Perlahan aku mencoba menata kesadaranku lagi. Sejak amnesia, kepalaku akan sakit dan pandanganku seolah-olah gelap ketika aku mulai mengingat sesuatu. Aku merasakan Chandra menepuk-nepuk pundakku. Mataku terbuka, kulihat pandangan matanya begitu khawatir. Bukan khawatir saja, kurasa. Ada perasaan bersalah juga di sana. Semua sudah terlanjur terjadi. Aku begitu mengenal Chandra, pastilah tak mungkin dia tega menikahi kekasihku jika tidak sangat terpaksa. Akupun akhirnya berpamitan. Chandra tak henti-hentinya meminta maaf padaku.
"Sudahlah, semua sudah terjadi, kan. Aku juga mau Kirana tenang di sana, terimakasih sudah membahagiakan Kirana di saat-saat terakhirnya, ya..," kataku sambil menyalami Chandra. Dengan lunglai aku berjalan ke mobilku, kupandangi sebentar mobil Jazz merah itu. Aku merasa ada yang salah dengan mobil itu, tapi aku tak tahu apa.
Di perjalanan pulang, aku masih membatin, tak percaya dengan apa yang sudah kualami hari ini. Kirana, kekasih tercintaku sudah meninggal, dia istri dari sahabat baikku. Lalu siapa yang kutemui di cafe hari ini? Sumpah aku tidak mungkin salah lihat. Itu benar-benar Kirana. Matanya yang bulat, alis tebal yang membingkai kedua matanya, hidung mancungnya, itu milik Kirana. Ingatanku kembali pada Jazz merah.
"Ah, bodoh! Aku ingat, plat nomornya beda dengan mobil di rumah Kirana tadi!"
Aku mengutuk kebodohanku sendiri. Tapi tak apa, karena kebodohan itulah aku bisa mengingat Kirana lagi. Mungkin, jika ia datang lagi malam ini, aku bisa menyapanya, mengatakan bahwa aku sangat merindukannya.
Hari sudah senja ketika aku tiba-tiba memutuskan untuk mengunjungi makam Kirana. Tadi aku sempat menanyakannya pada Chandra, tempat wanita yang kucintai itu beristirahat dengan tenang. Jadi aku menyempatkan untuk mampir membeli sebuket bunga kecil untuk nanti kuletakkan di makamnya.

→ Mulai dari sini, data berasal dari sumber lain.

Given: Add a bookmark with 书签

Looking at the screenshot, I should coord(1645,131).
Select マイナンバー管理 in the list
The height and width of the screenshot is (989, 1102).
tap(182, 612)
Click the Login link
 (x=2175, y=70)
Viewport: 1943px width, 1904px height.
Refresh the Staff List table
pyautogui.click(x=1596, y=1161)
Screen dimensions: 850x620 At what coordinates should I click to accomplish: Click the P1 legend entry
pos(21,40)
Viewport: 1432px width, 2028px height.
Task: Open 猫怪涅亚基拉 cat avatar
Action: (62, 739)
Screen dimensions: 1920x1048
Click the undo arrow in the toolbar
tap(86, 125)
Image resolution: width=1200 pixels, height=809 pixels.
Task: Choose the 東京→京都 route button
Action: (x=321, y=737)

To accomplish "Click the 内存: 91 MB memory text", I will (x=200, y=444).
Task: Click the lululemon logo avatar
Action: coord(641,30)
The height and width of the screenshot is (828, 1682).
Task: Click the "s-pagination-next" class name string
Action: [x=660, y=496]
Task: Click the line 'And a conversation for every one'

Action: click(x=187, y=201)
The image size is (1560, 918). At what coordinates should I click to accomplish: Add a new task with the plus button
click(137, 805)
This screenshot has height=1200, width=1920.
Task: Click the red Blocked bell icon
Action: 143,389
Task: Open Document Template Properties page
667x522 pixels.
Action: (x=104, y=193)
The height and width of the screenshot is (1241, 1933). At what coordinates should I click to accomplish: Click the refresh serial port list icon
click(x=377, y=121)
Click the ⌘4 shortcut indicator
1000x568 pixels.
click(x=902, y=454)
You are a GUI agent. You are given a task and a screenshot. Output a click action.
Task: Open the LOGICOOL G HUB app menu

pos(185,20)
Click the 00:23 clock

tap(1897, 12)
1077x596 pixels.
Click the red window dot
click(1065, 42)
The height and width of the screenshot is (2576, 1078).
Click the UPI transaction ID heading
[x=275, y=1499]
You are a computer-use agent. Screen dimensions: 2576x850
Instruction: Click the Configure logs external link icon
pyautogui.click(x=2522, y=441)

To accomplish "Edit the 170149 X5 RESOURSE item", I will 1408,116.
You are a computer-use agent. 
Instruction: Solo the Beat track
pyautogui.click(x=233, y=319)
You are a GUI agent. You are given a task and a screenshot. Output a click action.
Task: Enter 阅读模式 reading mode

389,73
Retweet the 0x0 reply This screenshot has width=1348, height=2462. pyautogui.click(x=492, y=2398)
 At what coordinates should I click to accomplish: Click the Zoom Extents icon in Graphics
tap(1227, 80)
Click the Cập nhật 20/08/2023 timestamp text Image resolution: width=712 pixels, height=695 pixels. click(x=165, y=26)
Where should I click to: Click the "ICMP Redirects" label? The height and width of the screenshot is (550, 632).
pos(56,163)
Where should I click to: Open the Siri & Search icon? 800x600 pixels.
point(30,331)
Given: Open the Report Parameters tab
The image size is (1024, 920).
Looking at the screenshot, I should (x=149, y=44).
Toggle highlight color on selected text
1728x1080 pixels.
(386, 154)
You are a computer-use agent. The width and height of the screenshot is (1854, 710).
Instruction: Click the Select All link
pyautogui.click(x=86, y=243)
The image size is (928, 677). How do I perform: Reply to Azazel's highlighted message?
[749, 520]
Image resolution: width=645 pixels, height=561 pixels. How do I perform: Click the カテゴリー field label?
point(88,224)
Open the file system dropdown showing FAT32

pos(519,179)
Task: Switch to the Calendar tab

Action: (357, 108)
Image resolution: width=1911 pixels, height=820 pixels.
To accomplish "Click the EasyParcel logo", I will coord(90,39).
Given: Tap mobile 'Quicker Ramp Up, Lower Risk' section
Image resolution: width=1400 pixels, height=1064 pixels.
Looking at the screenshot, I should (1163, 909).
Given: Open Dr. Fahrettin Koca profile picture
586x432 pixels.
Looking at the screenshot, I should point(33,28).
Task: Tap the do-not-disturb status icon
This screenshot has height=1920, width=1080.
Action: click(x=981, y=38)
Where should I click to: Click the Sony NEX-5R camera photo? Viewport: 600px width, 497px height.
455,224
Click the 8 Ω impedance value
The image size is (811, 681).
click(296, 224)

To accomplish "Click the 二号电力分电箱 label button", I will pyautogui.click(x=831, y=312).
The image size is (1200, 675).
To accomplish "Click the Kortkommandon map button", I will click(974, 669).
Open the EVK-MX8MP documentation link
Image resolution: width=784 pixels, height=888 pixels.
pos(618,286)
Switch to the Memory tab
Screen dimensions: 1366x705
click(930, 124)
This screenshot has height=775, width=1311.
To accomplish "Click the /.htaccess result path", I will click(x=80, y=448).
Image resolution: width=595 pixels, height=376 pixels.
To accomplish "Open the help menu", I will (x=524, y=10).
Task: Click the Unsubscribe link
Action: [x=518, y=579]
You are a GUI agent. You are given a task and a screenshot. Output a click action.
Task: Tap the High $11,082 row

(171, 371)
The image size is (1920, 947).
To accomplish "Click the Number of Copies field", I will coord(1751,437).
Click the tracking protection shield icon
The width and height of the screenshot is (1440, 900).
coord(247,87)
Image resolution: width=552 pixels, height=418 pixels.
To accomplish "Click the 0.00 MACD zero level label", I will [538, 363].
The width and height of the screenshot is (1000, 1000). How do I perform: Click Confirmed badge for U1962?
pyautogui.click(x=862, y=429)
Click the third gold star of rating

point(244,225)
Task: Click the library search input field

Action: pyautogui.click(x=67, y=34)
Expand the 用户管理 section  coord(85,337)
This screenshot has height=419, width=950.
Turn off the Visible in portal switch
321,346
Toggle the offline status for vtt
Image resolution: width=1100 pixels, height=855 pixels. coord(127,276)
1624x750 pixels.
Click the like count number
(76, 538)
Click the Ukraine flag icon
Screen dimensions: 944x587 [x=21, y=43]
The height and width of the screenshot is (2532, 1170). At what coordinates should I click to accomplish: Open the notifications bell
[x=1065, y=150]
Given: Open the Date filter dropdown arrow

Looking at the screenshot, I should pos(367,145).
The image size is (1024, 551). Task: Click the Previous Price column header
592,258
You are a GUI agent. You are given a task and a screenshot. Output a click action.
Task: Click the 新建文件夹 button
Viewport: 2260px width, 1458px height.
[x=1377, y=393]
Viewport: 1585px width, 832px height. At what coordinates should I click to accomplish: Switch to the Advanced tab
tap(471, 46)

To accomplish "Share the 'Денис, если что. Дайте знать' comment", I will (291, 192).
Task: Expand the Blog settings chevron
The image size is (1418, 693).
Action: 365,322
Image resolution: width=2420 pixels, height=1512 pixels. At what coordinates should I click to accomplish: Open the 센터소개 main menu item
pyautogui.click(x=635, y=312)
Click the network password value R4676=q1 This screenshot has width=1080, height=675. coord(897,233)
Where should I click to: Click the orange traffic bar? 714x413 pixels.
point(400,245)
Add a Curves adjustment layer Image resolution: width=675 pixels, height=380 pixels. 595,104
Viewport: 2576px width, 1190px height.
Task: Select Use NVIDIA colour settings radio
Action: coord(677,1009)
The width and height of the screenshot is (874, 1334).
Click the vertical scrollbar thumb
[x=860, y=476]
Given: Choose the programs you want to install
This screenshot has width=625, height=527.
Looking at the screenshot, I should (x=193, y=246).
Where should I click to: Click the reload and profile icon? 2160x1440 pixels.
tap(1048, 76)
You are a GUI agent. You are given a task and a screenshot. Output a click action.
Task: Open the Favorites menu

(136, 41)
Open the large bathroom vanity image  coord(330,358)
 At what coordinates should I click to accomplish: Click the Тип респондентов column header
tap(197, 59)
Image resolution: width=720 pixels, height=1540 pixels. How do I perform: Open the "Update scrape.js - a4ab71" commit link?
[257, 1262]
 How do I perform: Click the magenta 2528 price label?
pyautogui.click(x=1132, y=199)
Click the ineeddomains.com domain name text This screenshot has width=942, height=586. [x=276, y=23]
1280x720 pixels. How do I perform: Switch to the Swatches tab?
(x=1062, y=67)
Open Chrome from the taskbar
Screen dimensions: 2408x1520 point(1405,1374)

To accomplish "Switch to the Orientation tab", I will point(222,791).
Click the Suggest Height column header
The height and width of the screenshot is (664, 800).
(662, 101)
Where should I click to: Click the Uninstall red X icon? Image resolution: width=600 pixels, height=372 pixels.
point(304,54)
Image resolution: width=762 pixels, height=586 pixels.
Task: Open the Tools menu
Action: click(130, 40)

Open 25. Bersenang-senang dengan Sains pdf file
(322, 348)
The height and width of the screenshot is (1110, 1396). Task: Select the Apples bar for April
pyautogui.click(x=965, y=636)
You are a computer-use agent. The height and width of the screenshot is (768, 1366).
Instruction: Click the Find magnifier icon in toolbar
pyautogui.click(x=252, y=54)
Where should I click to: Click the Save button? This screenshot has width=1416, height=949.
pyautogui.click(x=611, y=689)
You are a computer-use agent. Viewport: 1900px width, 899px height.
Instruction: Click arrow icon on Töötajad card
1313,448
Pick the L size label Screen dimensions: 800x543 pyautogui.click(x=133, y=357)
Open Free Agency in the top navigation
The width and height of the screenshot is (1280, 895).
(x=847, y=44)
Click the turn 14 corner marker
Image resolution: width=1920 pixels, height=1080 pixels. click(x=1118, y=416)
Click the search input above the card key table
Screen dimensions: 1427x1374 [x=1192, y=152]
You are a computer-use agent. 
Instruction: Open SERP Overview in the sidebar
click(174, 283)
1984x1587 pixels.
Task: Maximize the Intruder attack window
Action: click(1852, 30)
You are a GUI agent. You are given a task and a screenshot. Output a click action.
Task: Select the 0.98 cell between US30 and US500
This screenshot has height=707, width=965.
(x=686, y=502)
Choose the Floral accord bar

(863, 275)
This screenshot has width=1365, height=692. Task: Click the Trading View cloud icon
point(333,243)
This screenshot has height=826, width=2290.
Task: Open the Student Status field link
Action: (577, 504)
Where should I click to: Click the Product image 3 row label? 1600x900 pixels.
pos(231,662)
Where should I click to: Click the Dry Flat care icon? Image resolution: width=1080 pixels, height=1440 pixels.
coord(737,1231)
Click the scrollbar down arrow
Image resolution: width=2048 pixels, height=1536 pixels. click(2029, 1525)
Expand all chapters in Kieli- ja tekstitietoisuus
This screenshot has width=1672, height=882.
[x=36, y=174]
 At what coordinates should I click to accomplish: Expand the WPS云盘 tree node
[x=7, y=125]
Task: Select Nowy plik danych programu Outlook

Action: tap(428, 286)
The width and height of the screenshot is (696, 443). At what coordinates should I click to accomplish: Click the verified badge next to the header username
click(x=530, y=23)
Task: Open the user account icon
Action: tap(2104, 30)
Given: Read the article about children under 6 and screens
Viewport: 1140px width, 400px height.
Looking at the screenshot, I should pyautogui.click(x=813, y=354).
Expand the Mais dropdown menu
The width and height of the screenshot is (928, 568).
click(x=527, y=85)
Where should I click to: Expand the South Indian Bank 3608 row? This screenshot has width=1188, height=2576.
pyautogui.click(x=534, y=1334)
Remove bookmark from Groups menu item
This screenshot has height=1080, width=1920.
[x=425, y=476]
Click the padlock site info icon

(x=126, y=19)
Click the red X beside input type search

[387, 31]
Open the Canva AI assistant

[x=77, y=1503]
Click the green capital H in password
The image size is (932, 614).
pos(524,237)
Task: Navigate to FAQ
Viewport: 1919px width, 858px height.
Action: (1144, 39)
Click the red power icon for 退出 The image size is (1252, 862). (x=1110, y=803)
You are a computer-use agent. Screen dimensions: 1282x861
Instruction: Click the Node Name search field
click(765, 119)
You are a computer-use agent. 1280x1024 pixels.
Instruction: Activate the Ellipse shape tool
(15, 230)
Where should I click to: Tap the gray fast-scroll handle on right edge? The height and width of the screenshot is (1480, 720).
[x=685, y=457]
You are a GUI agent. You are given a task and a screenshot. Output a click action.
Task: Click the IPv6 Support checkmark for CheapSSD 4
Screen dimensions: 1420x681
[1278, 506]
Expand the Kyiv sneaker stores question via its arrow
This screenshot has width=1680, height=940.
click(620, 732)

Aku memarkir mobil dan memasuki area makam. Sepi sekali. Chandra bilang makamnya ada di dekat pintu keluar sebelah kiri makam, tepat di bawah pohon bunga kamboja berwarna merah. Aha! Tak sulit juga menemukannya, cuma ada satu pohon kamboja merah di sini. Aku melangkahkan kaki dengan pasti ke arah makam Kirana. Tapi tubuhku tiba-tiba mematung. Bulu kudukku berdiri.
"Hei! Kirana! Kamukah itu?"
Perempuan itu berlari ketika mendengar teriakanku. Perempuan yang tadi berdiri tepat di samping makam Kirana. Perempuan dalam mimpiku.